Pipeline B — Embedding drift	Sentence-transformer embeddings (default 384-dimensional `sentence-transformers/all-MiniLM-L6-v2`); centroid velocity, similarity decay, intra-period variance, optional UMAP views, optional comparison to synthetic “AI baseline” text.

Optional tracks (extras and config):

Track	Role
Phase 9 — Token-level probability	Reference language model (default Hugging Face GPT-2) for perplexity-style signals; optional Binoculars-style contrast using Falcon-7B base vs instruct checkpoints (`uv sync --extra probability`).
Phase 10 — AI baseline generation	Local Ollama models (configurable) generate synthetic articles for controlled comparison (`uv sync --extra baseline`).
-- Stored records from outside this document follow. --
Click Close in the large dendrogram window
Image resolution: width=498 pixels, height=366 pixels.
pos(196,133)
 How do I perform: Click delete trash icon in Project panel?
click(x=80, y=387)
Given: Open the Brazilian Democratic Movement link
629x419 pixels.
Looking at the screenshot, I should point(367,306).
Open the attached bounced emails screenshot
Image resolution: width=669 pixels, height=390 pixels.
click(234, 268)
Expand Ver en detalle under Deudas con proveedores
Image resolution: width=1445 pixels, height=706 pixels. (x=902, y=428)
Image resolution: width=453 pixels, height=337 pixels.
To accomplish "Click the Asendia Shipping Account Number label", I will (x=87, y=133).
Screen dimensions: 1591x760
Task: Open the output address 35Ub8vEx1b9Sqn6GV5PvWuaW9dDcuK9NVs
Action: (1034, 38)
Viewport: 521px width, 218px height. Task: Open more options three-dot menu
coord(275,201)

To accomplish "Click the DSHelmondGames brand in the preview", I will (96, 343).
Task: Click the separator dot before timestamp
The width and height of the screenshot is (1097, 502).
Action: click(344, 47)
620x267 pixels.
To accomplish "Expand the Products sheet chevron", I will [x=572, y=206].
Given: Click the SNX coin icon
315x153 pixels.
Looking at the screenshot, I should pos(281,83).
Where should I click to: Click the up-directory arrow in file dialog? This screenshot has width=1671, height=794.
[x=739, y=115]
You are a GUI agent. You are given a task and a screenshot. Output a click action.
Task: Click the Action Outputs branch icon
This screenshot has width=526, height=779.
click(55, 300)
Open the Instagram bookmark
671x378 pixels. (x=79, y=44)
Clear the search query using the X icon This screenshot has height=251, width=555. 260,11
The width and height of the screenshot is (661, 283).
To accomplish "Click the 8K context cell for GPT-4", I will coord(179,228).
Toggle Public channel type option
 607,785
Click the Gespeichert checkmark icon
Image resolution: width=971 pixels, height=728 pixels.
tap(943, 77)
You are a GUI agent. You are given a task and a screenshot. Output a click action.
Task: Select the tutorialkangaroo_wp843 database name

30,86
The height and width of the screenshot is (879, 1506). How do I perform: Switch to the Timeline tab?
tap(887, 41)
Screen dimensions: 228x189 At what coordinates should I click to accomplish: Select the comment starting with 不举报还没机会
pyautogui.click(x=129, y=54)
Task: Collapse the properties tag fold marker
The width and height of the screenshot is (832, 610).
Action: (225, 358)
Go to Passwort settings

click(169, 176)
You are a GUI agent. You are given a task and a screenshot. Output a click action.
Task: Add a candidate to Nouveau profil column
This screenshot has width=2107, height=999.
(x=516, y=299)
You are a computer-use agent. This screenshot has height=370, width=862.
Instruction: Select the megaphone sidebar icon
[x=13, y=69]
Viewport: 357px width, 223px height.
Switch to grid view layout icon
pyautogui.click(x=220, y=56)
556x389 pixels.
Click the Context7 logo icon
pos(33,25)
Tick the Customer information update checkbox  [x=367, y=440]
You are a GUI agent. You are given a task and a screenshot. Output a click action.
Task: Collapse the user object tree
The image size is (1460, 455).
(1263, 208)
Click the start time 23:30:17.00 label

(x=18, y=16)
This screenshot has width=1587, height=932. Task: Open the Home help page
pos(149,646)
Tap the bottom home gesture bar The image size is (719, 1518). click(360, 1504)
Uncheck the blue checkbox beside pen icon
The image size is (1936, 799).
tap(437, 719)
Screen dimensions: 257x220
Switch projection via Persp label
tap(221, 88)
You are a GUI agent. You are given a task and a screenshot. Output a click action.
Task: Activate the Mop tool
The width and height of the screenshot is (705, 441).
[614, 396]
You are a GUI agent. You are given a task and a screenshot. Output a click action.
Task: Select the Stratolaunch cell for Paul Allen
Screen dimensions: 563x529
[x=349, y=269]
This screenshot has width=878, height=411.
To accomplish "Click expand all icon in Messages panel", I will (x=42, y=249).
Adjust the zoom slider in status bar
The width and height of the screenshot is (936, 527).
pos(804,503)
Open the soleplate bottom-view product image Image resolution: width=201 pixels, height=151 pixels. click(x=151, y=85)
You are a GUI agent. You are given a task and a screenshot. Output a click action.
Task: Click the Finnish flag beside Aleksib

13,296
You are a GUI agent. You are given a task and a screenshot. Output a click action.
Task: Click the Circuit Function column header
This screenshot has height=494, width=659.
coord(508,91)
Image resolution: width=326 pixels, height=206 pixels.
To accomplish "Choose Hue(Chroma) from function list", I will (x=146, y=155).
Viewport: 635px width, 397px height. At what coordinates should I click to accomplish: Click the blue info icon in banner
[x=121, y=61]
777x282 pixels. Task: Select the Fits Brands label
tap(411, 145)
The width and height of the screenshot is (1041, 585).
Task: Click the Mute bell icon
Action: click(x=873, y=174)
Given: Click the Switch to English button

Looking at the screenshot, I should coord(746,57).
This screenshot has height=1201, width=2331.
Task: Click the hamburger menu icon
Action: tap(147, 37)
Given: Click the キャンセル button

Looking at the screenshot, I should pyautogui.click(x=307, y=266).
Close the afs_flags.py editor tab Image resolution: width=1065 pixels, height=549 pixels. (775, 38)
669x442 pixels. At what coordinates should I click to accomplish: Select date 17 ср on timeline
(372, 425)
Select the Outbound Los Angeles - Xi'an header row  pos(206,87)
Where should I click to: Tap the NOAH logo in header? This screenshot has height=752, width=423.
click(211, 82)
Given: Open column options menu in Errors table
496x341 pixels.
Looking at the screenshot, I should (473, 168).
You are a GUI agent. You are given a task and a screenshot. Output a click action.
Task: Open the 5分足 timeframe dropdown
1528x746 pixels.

Outputs include SQLite + Parquet + DuckDB-friendly artifacts, JSONL exports, analysis JSON under data/analysis/, optional probability and baseline trees under data/probability/ and data/ai_baseline/, and Quarto-driven reports under data/reports/.

flowchart LR
  S[Scrape] --> X[Extract]
  X --> N[Analyze]
  N --> P[Report]
  S -. optional .-> P9[Phase 9 probability]
  X -. optional .-> P9
  N -. optional .-> P10[Phase 10 AI baseline]

Models, measurements, and algorithms

Settings below default from config.toml and src/forensics/config/settings.py; override with FORENSICS_ environment variables. Nested analysis knobs use one __ segment per model level (for example FORENSICS_ANALYSIS__HYPOTHESIS__SIGNIFICANCE_THRESHOLD or FORENSICS_ANALYSIS__CONVERGENCE__CONVERGENCE_USE_PERMUTATION). See ADR-016 in docs/adr/016-analysis-config-nesting.md.

NLP and embeddings

Component	Default	Purpose
spaCy	`en_core_web_md` (TOML: `spacy_model`)	Tokenization, linguistic features, and preflight validation. Default pipeline ships as a wheel in `pyproject.toml`; `uv sync` installs it (use `spacy download` only if you change `spacy_model`).
Sentence Transformers	`sentence-transformers/all-MiniLM-L6-v2` (`[analysis] embedding_model`)	Dense 384-d article embeddings for drift, similarity decay, and monthly centroids. `embedding_model_version` is recorded for provenance.
scikit-learn	LDA, TF–IDF, etc.	Topic diversity, self-similarity, and related content features (see `src/forensics/features/`).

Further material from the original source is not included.